Вскоре я познакомился с московскими знаменитостями. Приехал Валерий Николаевич Прокофьев; его статьи и книжки были предметом горячего моего восхищения. Он писал строго, точно, с совершенно личной интонацией, безошибочно «попадал словом в изображение», был смел в суждениях, всегда аргументированных, его перо сверкало, и сравнения переливались, но никогда не были легковесными.
Он являл собою воплощение невиданного мною еще стиля московских сверхсовременных интеллектуалов: я, со своими галстучками и сшитым на заказ щегольским, с честью носимым даже в самой Бельгии, но вполне отечественным костюмом, был тут же посрамлен. Ни диссидентской мрачной и поэтической запущенности, ни академической респектабельности. Рубашка и шорты (!) из джинсовой, синей, как сентябрьские палангские волны, ткани, тяжелые очки и даже каскетка, тоже джинсовая. Йельский университет, Гарвард, Майами, Техас — не нам чета. Валерий Николаевич был мал ростом, носил редкую рыжеватую бороду — словом, нехорош собою. А я им любовался. Он говорил высоким резким голосом, желчно, отточенно и продуманно. Казалось, он, как боксер перед грушей, отрабатывает удар, оставаясь один, тренирует в разных режимах свой диковинный и могучий разум. Я знал людей более образованных, вероятно, и более умных. Более страстно и агрессивно мыслящих — не знал никогда. Гурман и чемпион интеллекта, он словно вынужден был постоянно бороться за этот свой титул и овладел каким-то умственным карате, беспощадно расшвыривая оппонентов, и они отлетали от него, удивленно и даже беззлобно кувыркаясь. Сам процесс «повержения», бросания, оглушения льстил ему и его занимал.
К несчастью, при нашем знакомстве случился конфуз. Прокофьев сказал, что получил премию журнала «Огонек». Зная репутацию журнала, привыкнув, что его принято справедливо презирать, я с легкомысленным желанием поддержать светски-либеральную беседу спросил: «Так вас с этим поздравить, Валерий Николаевич, или вам посочувствовать?» Прокофьев посмотрел на меня с омерзением. Почти юнец (я на восемь лет моложе его), без всяких степеней и званий (а он был уже без пяти минут доктором) — и никак иронизирует касательно его позиций! Ответил коротко и едко: премия «Огонька» весьма престижна, дал понять, что ирония моя пошла и неуместна.

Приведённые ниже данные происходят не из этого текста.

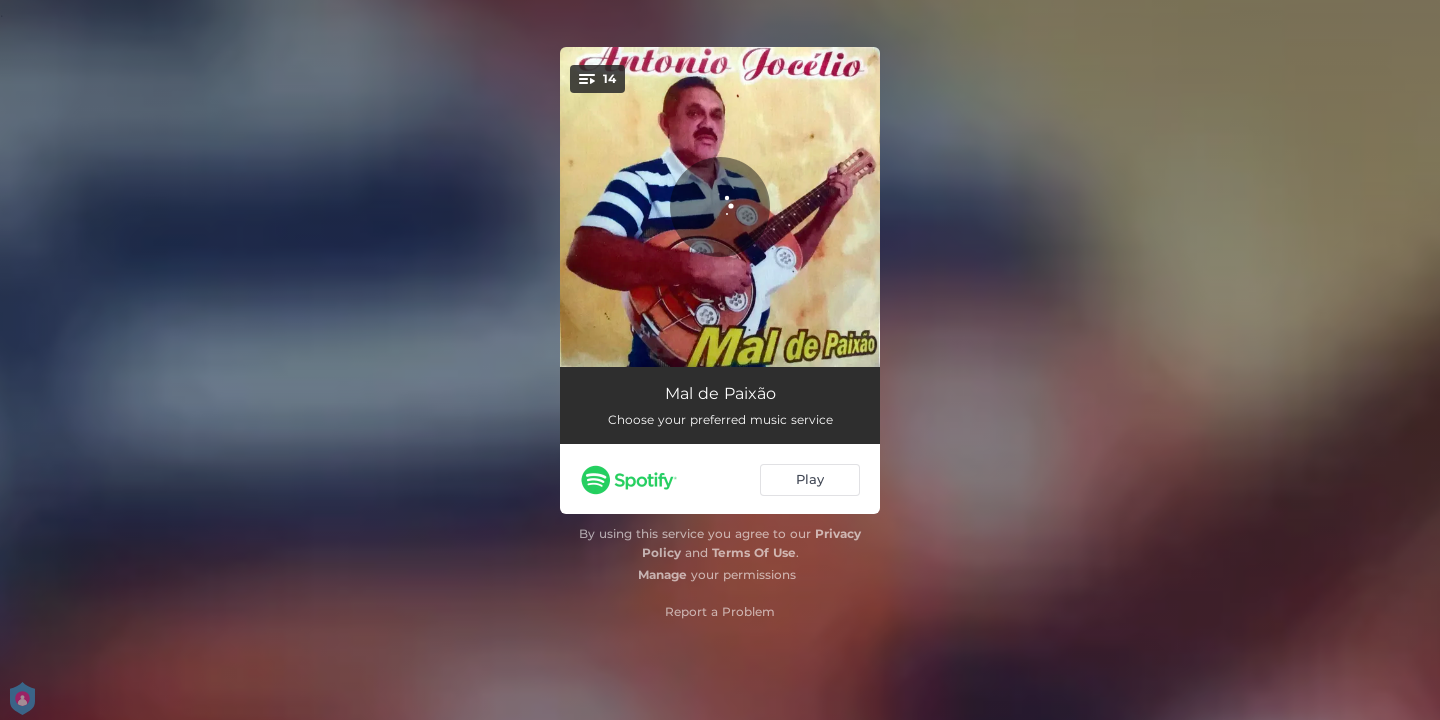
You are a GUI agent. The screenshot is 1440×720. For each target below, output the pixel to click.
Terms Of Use (754, 552)
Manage (662, 574)
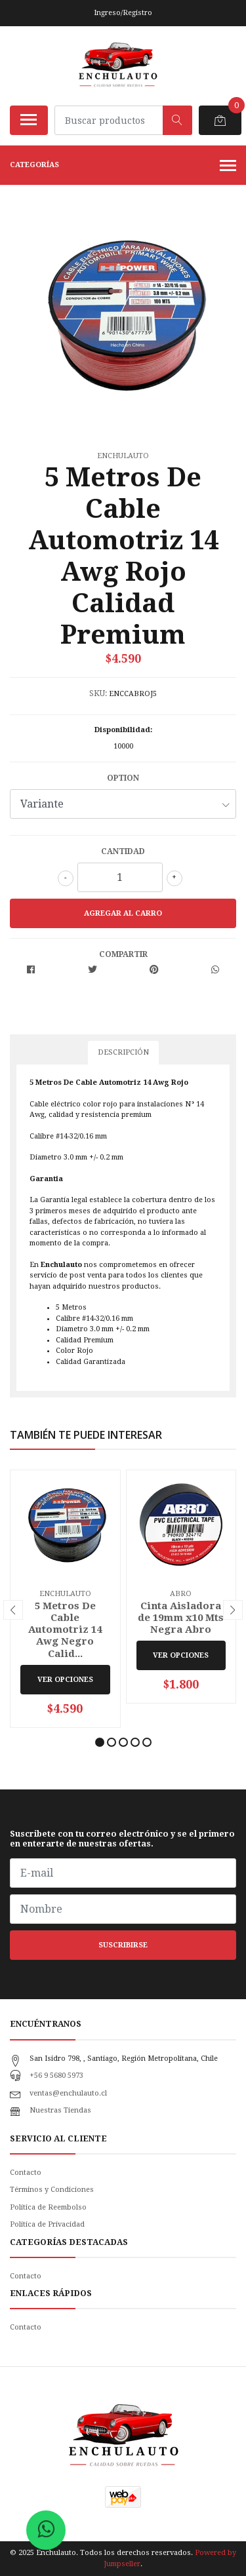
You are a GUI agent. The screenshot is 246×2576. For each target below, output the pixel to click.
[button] (100, 1742)
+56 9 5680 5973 (56, 2075)
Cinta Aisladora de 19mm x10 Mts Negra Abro (181, 1617)
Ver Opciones (65, 1679)
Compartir (123, 954)
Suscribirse (123, 1945)
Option (123, 778)
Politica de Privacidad (47, 2224)
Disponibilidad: (123, 730)
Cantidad (123, 851)
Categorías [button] (123, 166)
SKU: (98, 693)
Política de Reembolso (48, 2207)
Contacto (25, 2172)
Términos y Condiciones (52, 2189)
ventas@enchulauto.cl (68, 2093)
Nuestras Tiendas (60, 2110)
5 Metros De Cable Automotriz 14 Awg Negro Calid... (65, 1630)
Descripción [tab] (123, 1052)
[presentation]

Меня поставили на место, и я умылся кровью, но робкая доля уже иной иронии во мне шевельнулась. Несколько раз я пытался спокойно заговорить с Прокофьевым, он, видимо, не хотел поддерживать беседу со мной — странная детская обида в нем осталась надолго; мы не раз с ним еще встречались на каких-то сессиях, семинарах, заседаниях, которых тогда было предостаточно, но неприязнь его сохранилась. Он рано умер, странной смертью, при обстоятельствах почти романтических, где немало от его судьбы — напряженного, раздраженно и блестяще мыслящего человека, в чем-то (не профессионально, тут все обстояло прекрасно) до конца и не состоявшегося.
Тогда же он был на пике жизни, первым подробно и доказательно интерпретировал и расшифровал «Капричос», сделал поразительный по смелости доклад. Но была в нем какая-то убийственная, даже почтительная серьезность по отношению к себе. Как, впрочем, и у многих москвичей. Они и смеялись, и рассказывали тьму анекдотов, даже иронизировали над собой. И все же. Уже одно то, как собирались они по утрам для «бега трусцой», подобно дряхлеющей детворе, как разговаривали они рокочущими, чуть слишком сытыми голосами. Или опять зависть говорит во мне?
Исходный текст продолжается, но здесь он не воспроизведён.